Segment Open
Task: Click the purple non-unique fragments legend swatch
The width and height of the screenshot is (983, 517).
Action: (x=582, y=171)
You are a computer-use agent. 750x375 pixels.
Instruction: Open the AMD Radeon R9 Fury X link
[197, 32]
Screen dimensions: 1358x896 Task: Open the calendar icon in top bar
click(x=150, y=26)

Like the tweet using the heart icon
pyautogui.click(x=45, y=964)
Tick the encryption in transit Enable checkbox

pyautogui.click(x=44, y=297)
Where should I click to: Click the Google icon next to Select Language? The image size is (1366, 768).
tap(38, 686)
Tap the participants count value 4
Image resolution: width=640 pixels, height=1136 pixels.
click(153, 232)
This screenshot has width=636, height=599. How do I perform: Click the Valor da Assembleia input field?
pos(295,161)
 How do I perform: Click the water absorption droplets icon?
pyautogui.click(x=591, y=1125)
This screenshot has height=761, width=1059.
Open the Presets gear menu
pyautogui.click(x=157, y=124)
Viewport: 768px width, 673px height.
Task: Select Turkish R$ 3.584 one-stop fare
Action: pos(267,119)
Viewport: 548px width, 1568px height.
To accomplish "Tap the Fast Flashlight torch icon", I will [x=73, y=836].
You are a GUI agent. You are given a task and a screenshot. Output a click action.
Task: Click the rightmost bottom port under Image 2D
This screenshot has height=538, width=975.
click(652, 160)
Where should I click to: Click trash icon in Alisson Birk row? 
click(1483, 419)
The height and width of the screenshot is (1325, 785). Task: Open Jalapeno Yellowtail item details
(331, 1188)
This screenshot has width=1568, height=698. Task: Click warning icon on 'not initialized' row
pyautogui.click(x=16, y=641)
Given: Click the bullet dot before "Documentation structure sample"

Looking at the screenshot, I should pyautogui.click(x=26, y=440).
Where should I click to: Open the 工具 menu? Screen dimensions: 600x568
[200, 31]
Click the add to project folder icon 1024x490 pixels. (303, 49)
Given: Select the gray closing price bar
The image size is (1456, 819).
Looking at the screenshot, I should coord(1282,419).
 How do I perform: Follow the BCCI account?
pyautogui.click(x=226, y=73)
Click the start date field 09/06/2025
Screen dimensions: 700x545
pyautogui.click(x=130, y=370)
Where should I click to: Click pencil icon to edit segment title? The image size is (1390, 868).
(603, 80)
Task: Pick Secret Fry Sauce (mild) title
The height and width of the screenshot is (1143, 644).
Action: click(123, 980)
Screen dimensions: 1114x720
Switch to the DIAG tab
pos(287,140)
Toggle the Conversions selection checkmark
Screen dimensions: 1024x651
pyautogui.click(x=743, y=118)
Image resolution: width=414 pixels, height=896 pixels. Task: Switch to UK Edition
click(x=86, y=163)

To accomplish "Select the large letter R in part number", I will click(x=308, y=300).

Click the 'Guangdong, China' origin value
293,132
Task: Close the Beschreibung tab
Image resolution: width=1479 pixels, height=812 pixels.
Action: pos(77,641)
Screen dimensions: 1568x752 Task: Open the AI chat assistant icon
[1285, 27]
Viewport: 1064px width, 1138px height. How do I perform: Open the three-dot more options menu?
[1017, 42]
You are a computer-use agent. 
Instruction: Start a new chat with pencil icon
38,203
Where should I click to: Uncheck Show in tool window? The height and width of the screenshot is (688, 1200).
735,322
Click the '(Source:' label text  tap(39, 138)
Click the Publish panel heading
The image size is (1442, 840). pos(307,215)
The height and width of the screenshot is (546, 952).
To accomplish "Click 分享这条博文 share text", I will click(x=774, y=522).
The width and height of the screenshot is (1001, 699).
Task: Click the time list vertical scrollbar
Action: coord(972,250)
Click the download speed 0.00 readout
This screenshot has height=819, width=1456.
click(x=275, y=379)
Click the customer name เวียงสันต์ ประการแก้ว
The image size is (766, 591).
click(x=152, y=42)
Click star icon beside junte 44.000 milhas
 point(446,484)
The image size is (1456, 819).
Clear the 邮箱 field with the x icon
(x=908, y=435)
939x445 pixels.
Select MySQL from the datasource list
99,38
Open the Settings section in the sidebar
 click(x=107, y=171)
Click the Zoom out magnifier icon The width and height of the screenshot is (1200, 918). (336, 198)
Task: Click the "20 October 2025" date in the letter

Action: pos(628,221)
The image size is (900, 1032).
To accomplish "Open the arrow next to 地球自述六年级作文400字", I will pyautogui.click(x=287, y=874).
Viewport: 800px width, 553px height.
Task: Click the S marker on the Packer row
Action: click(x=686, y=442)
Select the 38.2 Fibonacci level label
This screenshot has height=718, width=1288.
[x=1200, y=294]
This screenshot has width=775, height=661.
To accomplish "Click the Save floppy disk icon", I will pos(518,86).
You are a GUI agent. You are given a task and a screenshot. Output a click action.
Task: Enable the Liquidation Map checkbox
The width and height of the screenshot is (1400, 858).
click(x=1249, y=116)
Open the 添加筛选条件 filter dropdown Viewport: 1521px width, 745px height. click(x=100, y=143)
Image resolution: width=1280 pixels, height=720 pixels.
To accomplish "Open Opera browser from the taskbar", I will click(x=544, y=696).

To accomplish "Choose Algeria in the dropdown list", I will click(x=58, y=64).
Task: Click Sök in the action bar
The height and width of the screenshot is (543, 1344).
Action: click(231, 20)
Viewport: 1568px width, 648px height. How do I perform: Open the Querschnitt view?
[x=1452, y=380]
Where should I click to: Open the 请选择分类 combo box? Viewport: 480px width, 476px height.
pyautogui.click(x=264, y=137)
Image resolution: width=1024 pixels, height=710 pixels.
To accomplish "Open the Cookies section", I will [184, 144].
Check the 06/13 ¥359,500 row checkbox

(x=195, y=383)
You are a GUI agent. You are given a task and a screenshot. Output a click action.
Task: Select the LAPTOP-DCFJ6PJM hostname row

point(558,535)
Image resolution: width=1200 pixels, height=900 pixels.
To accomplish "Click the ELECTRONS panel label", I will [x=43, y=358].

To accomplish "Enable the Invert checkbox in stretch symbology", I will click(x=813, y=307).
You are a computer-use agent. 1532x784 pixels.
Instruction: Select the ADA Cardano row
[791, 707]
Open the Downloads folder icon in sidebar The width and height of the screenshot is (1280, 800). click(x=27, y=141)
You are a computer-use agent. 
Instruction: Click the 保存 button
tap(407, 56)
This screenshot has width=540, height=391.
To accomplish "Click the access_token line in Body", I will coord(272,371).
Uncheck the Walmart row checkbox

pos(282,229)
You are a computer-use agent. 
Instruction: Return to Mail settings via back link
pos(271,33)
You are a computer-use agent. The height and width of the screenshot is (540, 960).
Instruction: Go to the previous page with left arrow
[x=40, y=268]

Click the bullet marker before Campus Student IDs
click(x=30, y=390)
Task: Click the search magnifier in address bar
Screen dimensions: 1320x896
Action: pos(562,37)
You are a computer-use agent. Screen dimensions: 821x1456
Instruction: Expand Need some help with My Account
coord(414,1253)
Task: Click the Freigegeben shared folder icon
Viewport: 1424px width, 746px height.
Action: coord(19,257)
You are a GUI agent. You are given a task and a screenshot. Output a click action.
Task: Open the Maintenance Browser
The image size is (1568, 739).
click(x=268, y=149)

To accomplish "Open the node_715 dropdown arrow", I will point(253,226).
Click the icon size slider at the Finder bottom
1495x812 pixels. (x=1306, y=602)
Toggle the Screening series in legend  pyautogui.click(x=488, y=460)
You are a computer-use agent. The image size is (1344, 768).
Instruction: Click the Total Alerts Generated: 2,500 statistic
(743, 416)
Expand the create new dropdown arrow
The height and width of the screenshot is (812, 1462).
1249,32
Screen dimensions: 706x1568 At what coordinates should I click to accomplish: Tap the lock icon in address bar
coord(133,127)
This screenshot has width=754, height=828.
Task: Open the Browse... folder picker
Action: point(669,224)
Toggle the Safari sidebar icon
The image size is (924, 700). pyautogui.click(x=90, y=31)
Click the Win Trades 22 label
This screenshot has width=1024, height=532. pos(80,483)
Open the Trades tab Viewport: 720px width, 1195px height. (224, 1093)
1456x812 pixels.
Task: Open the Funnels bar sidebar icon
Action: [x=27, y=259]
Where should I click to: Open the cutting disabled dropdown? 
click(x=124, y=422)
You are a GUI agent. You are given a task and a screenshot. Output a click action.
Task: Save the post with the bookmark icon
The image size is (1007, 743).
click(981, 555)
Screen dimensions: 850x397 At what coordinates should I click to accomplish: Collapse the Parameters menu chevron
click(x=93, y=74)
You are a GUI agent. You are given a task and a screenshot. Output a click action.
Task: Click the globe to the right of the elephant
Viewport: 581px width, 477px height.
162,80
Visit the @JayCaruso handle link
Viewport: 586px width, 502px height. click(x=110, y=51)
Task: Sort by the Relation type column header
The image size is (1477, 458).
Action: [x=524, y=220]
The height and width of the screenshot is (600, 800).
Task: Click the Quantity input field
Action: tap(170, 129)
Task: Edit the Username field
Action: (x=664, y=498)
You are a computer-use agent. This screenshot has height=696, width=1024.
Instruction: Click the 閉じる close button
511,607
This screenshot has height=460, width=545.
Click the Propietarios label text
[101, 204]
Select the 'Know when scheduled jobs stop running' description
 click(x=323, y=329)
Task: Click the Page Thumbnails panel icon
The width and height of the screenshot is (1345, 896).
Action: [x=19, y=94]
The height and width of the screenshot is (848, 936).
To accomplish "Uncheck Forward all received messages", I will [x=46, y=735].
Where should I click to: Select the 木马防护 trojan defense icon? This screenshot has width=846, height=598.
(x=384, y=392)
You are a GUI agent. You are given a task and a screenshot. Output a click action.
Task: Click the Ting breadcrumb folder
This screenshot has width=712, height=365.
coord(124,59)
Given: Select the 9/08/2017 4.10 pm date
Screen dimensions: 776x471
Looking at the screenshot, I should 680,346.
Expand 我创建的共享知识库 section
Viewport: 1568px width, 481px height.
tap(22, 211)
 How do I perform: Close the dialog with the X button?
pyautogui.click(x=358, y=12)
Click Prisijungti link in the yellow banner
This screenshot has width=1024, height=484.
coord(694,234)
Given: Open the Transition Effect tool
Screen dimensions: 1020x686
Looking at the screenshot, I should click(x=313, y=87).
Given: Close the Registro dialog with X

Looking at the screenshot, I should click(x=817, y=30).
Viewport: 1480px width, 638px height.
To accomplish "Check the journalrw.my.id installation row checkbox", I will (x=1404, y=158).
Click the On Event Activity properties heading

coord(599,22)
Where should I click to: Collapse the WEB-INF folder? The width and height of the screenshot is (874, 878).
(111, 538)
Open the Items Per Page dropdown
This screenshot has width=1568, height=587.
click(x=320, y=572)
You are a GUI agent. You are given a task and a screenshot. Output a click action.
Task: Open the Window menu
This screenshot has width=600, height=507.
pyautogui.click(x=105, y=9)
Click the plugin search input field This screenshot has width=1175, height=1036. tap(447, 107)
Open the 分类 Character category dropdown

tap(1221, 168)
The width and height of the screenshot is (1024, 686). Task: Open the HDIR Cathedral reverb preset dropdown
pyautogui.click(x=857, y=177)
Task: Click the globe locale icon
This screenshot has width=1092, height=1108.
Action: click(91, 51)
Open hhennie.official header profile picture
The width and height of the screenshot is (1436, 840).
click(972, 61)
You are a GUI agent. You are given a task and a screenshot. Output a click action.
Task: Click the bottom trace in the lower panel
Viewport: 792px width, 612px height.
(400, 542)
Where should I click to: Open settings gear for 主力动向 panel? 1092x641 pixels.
Segment Closed
WHAT TO WORK ON |
Find the string "legend" in the material above. Then copy each line that has it.

SOLVED EXERCISE |
Task: Click the purple non-unique fragments legend swatch
Toggle the Screening series in legend  pyautogui.click(x=488, y=460)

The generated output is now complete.